In the latest Los Alamos audit, the Department of Energy (DOE) Inspector General blasts the lab for losing such a large quantity of the deadly opioid. “In this instance, the surplus amount created an opportunity for the misuse or loss of a Schedule II narcotic that is increasingly being linked to drug overdose deaths in the United States,” the report states. “Based on this lethal dose amount, the loss or misuse of 3.5 grams of fentanyl due to an inventory error has the potential to cause 1,750 deaths.” The lab also violated federal laws and regulations by failing to properly keep track of the other controlled substances listed above. Investigators found that “Los Alamos possessed mislabeled procurement records, inaccurate inventories, and retained controlled substance inventories well beyond the conclusion of experiments.” The lab does not have the appropriate procedures or controls to monitor, track, account for and dispose of controlled substances, the agency watchdog concluded.

Incredibly, disarray and incompetence have long been the norm at this essential government nuclear compound. Judicial Watch has for decades monitored Los Alamos and helped expose a Chinese Communist scientist (Wen Ho Lee), who stole nuclear secrets from the facility back in 1999. The Bill Clinton Justice Department refused to prosecute Lee because then Attorney General Janet Reno claimed the accusations against him were racist. Judicial Watch represented the whistleblower, Notra Trulock, responsible for launching an investigation into Lee’s actions. Trulock was the DOE’s intelligence operations chief and Clinton administration officials defamed him by accusing him of being a racist to cover up Lee’s repeated and embarrassing security violations.

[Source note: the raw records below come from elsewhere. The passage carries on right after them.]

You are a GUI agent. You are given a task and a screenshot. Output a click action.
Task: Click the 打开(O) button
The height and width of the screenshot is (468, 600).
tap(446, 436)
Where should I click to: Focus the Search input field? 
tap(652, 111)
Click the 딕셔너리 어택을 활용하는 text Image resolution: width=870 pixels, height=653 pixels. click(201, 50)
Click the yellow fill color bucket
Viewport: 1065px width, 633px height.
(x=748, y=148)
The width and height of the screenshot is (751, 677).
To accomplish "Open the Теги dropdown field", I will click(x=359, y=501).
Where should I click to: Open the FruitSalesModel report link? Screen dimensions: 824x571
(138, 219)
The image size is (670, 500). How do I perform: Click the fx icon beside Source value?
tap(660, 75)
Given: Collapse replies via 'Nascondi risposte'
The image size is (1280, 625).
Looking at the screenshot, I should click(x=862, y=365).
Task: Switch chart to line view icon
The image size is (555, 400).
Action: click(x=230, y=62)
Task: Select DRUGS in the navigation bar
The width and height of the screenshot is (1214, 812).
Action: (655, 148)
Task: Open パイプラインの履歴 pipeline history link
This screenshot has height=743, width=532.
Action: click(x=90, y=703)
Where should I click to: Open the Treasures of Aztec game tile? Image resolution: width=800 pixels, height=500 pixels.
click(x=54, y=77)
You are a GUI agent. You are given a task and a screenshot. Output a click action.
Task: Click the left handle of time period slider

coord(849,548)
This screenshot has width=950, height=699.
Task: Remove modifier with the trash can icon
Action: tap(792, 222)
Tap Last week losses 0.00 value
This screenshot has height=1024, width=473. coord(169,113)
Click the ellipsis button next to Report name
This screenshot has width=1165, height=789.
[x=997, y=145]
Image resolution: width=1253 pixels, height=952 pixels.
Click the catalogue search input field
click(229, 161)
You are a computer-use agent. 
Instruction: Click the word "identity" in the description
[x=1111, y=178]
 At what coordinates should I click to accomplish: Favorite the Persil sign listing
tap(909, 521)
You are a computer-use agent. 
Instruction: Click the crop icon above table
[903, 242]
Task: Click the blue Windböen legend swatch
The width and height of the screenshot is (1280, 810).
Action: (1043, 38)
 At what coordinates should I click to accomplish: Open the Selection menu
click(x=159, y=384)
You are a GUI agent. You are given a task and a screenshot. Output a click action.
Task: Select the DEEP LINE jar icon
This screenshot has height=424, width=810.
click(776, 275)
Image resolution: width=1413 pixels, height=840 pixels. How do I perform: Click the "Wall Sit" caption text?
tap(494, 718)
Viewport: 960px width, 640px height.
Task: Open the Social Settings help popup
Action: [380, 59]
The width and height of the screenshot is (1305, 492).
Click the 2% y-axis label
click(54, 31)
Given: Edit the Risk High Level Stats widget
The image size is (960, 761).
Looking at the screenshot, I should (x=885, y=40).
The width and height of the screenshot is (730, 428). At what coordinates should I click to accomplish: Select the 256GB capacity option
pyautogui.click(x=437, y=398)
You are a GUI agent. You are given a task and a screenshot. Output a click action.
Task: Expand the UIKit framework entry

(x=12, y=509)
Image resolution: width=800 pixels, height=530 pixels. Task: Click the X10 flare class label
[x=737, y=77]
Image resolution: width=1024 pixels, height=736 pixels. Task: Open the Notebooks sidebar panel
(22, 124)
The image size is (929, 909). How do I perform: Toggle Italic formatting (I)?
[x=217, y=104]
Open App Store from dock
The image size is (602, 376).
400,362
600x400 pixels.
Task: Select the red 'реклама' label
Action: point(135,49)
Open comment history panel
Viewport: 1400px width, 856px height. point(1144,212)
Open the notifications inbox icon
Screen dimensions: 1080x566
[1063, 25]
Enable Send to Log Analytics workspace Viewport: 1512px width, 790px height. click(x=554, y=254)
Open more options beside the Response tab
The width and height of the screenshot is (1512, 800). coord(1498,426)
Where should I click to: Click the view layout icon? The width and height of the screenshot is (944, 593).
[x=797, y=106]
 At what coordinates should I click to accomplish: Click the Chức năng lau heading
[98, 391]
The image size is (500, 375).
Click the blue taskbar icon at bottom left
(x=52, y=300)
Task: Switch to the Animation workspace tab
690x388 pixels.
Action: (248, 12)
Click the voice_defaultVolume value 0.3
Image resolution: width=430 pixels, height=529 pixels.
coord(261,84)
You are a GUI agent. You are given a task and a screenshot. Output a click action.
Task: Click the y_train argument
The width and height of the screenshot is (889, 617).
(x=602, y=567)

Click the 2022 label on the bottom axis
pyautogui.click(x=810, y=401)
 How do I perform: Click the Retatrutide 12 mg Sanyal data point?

A legion of scandals has rocked the facility since then mainly involving the government’s perpetual failure to adequately guard the lab’s highly classified material. A few years ago, a Los Alamos scientist and his wife, both contractors at the facility, stole “classified restricted data” involving nuclear weapons and passed it along to a foreign government that’s hostile to the U.S. The scientist, Pedro Leonardo Mancheron, was a naturalized U.S. citizen from Argentina and his wife, Marjorie, also an American citizen, did technical writing and editing at Los Alamos. Both had security clearances and passed the classified material to a person they believed to be a Venezuelan government official. The scientist admitted selling the information relating to the “United States’ national defense” and lying to the Federal Bureau of Investigation (FBI). His wife admitted communicating restricted data belonging to the United States to another person with reason to believe that the information would be used to secure an advantage to Venezuela. She also admitted lying to the FBI.

Before that, Los Alamos officials sent top secret data relating to nuclear weapons via an open electronic mail network and police accidentally stumbled upon it in a drug dealer’s mobile home during a drug bust. The highly classified information included details of the actual characteristics of nuclear material used in weapons. The 1,500 highly classified nuclear weapons designs were stashed in a trailer park near the lab along with paraphernalia to manufacture methamphetamine. In 2017 the lab mistakenly shipped radioactive material on a commercial cargo plane. In the late 90s and early 2000 the facility became an embarrassment to the Energy Department. Revelations of theft, fraud, security lapses and lax oversight kept Los Alamos in the news and led to the release of an Energy Department document labeling it “a systematic management failure.”